We retrieved data from the Vaccine Adverse Event Reporting System (VAERS) database, a national post-licensure vaccine safety surveillance system, through the CDC WONDER interface for reports of children aged 12 months to 6 years vaccinated with the MMR vaccine in the U.S. between January 1, 1989 and January 1, 2019. Specific ADRs evaluated in this analysis included anaphylaxis, febrile seizures, encephalitis, orchitis, and idiopathic thrombocytopenic purpura. Disproportionate reporting of ADRs was assessed using proportional reporting ratios (PRRs) to identify possible new vaccine safety signals. This is a statistical aid to signal generation based on the proportionate approach and the stability of a large database. It involves the calculation of the proportions of specified reactions or groups of reactions of drugs of interest where the comparator is all other drugs in the database [4]. The result is the PRR where the PRR is a/(a + c) divided by b/(b + d) in a two by two table [4].
A total of 158,602 ADR reports were identified for the MMR vaccine (all manufactures) and 329,379 reports for all other vaccines (Table 1). ADRs terms with disproportionately higher reporting after MMR vaccine compared to all other vaccines were assessed using the criteria of Evans, et al. (PRR ≥ 2, the χ2 ≥ 4 with Yates correction, and the number of individual cases ≥ 3) [4]. No disproportionate reporting of any AE was found, except for orchitis (Table 2), even though we might expect to see a higher proportion of these ADRs with the MMR vaccine than for all other vaccines. We further evaluated disproportionate reporting of severe orchitis (defined as orchitis that resulted in death, permanent disability, life threatening, hospitalized, existing hospitalization prolonged, congenital anomaly or birth defect, as specified by the CDC WONDER "Serious" tab selection) and no disproportionate reporting was found.

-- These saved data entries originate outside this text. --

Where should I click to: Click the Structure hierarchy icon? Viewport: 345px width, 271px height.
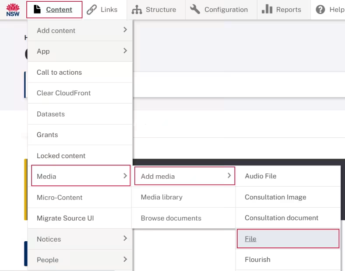tap(137, 10)
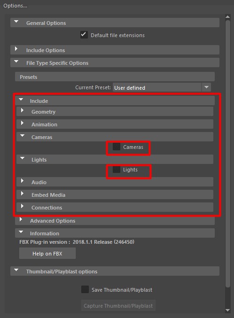Click the Help on FBX button
Screen dimensions: 234x318
pyautogui.click(x=47, y=253)
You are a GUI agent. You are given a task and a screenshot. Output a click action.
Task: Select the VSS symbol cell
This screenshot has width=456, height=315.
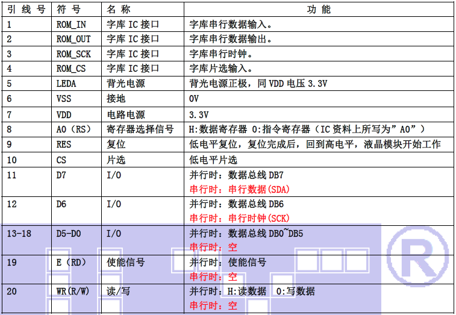pyautogui.click(x=64, y=99)
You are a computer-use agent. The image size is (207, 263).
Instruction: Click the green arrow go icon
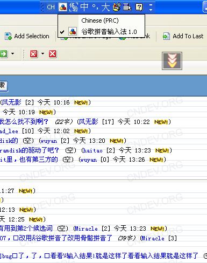click(4, 54)
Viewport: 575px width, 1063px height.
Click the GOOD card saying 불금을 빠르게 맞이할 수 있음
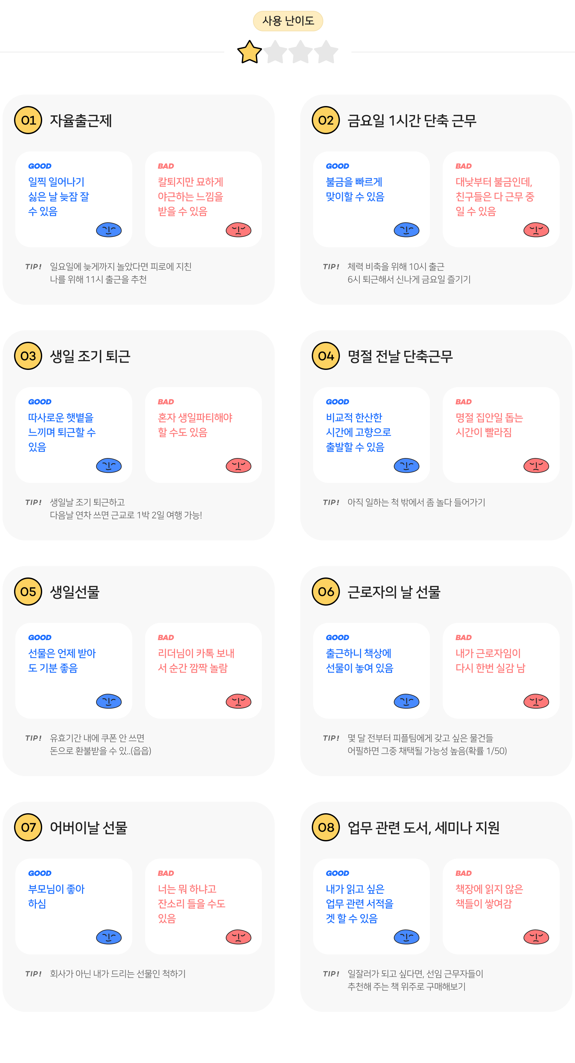click(x=371, y=199)
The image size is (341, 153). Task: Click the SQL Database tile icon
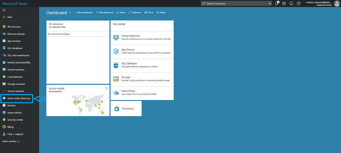pos(116,65)
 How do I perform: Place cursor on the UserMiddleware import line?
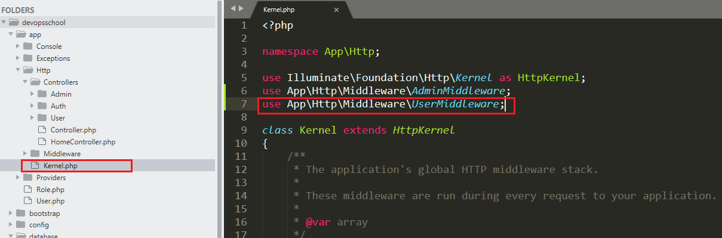pos(386,104)
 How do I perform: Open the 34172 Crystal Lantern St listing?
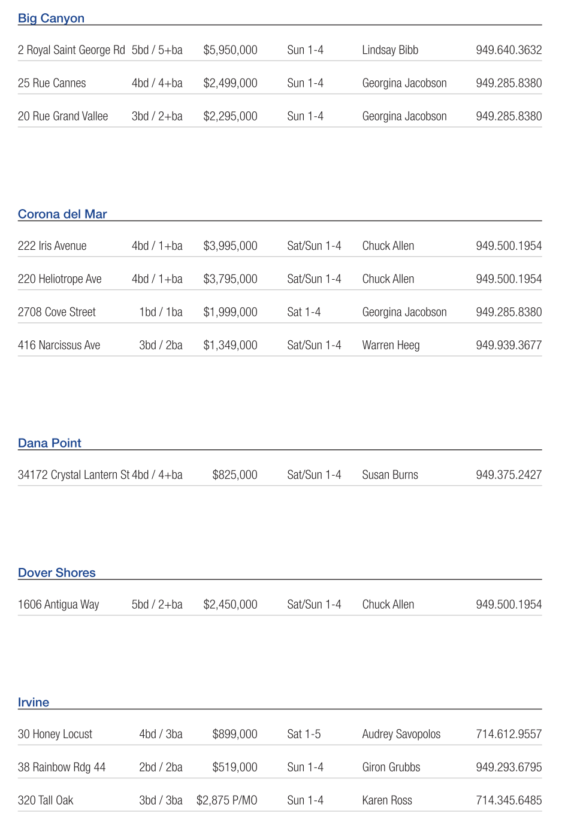click(x=74, y=475)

Table 1: CDC WONDER reports retrieved. Anaphylaxis included anaphylactic reaction (122 MMR vaccine reports; 187 all other vaccines) and anaphylactic shock (8 MMR vaccine reports; 10 all other vaccines). ITP, idiopathic thrombocytopenic purpura; ADR, adverse drug reactions. View Table 1
Table 2: Proportional Reporting Ratios (PRR) analysis. Evans, et al. criteria for signal detection: PRR ≥ 2, the χ2 ≥ 4, and the number of individual cases ≥ 3.4 ITP, idiopathic thrombocytopenic purpura. View Table 2
Measles virus is highly infectious and, before the introduction of vaccines > 90% individuals were infected by age 10 [5]. The findings of this analysis appear to be reassuring as we found no disproportionate reporting of ADRs historically associated with the MMR vaccine as compared to all other vaccines over a period of 30 years [6]. Although vaccine safety may be a well-known fact for healthcare providers, the use of the CDC WONDER interface and PRRs is an easy and quick way to reassure clinicians and patients regarding vaccine safety.
All the listed authors contributed to the design and implementation of the research, to the analysis of the results and to the writing of the manuscript.